There should be leisure at camp, time to dream. We used to describe camp as "well spent leisure". I remember being on the lookout for writings on this subject as a justification of our effort, such as Stevenson's "Apology for an idler". Now we know that leisure is a condition of full and spontaneous living. It prepares for action later. "It is the free port of the imagination".

==Camp Northway today==
Camp Northway is now owned by Becca and Wilson Prewitt with Camp Wendigo, a tripping outpost for boys. Described as a "wilderness camp for girls", it takes 60 campers at a time – about 150 over the course of a season, from July 1 to August 19. A family camp is run for approximately one week at the end of camp.
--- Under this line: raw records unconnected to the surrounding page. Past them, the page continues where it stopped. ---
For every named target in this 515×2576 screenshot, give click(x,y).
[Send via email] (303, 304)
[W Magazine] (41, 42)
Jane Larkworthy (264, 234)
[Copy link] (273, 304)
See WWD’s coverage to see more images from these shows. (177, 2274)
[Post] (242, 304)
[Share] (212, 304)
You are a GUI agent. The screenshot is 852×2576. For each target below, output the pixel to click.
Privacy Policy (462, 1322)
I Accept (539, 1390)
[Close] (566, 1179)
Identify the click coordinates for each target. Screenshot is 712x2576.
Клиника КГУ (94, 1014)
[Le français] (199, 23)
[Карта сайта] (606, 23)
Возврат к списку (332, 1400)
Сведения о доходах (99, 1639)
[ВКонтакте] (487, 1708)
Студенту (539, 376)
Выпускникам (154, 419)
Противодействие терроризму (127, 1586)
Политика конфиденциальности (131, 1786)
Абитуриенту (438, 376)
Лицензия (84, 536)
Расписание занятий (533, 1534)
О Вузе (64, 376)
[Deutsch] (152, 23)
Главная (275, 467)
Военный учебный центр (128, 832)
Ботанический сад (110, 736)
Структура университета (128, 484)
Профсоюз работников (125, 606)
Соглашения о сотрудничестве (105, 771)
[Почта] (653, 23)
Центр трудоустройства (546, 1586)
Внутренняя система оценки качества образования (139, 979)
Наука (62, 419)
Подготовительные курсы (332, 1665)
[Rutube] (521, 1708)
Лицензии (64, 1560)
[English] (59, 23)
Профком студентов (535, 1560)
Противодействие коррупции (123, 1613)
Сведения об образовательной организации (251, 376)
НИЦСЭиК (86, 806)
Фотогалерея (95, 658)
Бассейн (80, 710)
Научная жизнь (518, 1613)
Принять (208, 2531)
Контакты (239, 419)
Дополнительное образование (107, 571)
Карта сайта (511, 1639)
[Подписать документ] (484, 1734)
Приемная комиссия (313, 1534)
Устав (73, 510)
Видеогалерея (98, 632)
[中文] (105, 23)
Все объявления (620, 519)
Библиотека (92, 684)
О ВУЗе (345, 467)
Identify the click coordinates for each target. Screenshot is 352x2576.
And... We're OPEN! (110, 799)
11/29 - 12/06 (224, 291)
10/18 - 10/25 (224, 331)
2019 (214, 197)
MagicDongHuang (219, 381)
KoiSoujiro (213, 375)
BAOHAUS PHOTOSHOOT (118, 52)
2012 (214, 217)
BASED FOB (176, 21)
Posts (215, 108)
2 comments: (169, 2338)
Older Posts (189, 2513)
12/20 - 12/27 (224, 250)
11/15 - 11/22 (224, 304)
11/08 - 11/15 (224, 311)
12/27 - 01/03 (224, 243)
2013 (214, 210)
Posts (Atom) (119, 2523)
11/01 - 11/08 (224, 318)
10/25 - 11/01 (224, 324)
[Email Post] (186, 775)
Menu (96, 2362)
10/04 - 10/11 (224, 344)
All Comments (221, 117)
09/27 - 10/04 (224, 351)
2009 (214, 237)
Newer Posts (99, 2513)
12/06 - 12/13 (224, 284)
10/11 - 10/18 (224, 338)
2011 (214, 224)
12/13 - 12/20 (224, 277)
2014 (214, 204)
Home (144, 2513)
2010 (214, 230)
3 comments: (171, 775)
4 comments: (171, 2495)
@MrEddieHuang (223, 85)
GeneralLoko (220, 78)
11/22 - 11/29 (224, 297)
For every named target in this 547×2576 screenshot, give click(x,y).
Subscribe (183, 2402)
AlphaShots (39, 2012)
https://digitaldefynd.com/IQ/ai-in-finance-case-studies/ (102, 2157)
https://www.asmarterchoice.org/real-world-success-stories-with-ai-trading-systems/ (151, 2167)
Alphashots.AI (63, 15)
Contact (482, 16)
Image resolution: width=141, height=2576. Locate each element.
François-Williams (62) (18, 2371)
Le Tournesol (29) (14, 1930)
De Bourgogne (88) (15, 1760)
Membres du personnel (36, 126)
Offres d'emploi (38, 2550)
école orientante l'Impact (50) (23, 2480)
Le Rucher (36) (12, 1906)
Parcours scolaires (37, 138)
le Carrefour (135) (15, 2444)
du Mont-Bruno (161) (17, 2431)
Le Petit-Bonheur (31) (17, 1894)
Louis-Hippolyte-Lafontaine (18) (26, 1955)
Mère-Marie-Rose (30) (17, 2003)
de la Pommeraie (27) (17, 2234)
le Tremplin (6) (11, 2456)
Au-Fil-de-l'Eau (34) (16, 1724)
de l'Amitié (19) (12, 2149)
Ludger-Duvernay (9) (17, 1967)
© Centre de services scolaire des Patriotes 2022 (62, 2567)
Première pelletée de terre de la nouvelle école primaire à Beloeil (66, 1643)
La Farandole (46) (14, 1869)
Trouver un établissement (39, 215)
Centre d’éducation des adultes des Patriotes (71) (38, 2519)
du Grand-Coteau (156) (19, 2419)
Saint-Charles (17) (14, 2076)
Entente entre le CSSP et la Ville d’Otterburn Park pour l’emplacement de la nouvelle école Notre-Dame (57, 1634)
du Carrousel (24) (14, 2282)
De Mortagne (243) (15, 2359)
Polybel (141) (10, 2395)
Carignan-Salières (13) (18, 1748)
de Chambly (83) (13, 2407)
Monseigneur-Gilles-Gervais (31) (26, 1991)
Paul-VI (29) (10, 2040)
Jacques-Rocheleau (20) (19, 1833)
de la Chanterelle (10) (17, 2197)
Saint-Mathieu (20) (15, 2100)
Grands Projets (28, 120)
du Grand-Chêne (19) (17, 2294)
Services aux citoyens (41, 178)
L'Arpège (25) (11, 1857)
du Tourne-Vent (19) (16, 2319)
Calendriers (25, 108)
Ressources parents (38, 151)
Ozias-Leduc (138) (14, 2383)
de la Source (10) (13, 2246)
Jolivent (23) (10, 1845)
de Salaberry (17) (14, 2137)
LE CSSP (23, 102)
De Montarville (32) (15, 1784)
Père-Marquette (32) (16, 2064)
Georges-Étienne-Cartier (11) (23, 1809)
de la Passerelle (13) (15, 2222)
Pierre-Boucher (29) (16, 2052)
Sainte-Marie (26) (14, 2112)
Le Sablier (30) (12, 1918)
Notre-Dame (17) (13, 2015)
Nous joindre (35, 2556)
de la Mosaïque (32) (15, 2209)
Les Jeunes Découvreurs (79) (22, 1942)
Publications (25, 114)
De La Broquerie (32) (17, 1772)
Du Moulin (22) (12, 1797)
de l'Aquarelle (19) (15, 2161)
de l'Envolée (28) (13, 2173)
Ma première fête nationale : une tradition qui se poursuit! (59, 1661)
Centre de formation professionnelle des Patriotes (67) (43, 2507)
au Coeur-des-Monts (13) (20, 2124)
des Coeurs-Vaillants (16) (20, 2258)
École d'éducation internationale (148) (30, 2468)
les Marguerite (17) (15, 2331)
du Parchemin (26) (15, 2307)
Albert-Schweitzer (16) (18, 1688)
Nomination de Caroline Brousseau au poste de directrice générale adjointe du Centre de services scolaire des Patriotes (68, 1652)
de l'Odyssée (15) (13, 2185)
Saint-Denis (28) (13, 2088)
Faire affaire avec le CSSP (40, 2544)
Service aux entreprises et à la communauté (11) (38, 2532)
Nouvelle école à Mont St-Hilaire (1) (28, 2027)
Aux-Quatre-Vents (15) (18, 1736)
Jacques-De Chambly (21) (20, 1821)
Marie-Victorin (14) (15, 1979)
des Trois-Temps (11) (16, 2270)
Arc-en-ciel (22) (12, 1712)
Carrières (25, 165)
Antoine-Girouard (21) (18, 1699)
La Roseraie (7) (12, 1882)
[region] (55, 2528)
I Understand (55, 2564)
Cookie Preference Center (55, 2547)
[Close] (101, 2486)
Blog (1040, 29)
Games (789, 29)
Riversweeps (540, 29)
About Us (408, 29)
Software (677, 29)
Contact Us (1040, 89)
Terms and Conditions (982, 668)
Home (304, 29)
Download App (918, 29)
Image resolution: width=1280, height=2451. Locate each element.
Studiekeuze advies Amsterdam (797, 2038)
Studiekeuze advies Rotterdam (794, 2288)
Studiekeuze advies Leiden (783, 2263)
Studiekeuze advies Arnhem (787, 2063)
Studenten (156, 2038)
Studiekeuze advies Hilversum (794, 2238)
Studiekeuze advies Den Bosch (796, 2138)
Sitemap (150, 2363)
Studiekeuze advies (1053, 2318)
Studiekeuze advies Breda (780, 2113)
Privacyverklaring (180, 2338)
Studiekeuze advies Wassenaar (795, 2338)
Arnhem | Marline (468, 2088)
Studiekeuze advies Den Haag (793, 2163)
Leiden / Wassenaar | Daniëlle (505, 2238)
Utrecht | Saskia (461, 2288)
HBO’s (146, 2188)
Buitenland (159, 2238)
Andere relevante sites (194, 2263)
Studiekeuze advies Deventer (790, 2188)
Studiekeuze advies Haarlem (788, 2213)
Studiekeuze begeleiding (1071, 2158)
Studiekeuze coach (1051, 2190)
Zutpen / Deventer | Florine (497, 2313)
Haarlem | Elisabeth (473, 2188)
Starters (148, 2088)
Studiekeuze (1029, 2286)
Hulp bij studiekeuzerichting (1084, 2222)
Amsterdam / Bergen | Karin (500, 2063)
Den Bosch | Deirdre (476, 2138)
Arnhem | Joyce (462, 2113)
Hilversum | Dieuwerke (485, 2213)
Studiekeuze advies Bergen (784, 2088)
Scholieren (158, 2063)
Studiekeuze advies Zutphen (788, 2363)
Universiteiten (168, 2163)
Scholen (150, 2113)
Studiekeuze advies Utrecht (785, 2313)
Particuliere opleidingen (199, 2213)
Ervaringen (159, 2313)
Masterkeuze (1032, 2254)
It still has no electricity or running water, has a single wood-burning stove, and takes pride in its closeness to its rugged roots.

==Camp activities==
A teacher specializing in psychology in Rochester, N.Y., Fannie Case believed that the ideals of canoe-tripping—friendliness, lending a helping hand, and creative adaptation in a group—was a template for life in camp and throughout adulthood. Canoe trips have remained as the focal point of life at Camp Northway. Campers embark on a canoe trip once every two weeks, in lengths varying from one night, to 15 days depending on age. Canoe trips at Northway vary in size, but typically include two staff members and four campers. Canoe trips embark at various times throughout the summer.

While in camp, campers engage in various activities, including swimming, canoeing, kayaking, sailing and nature. Campers are able to earn levels in these activities, working towards levels for the duration of their time at camp.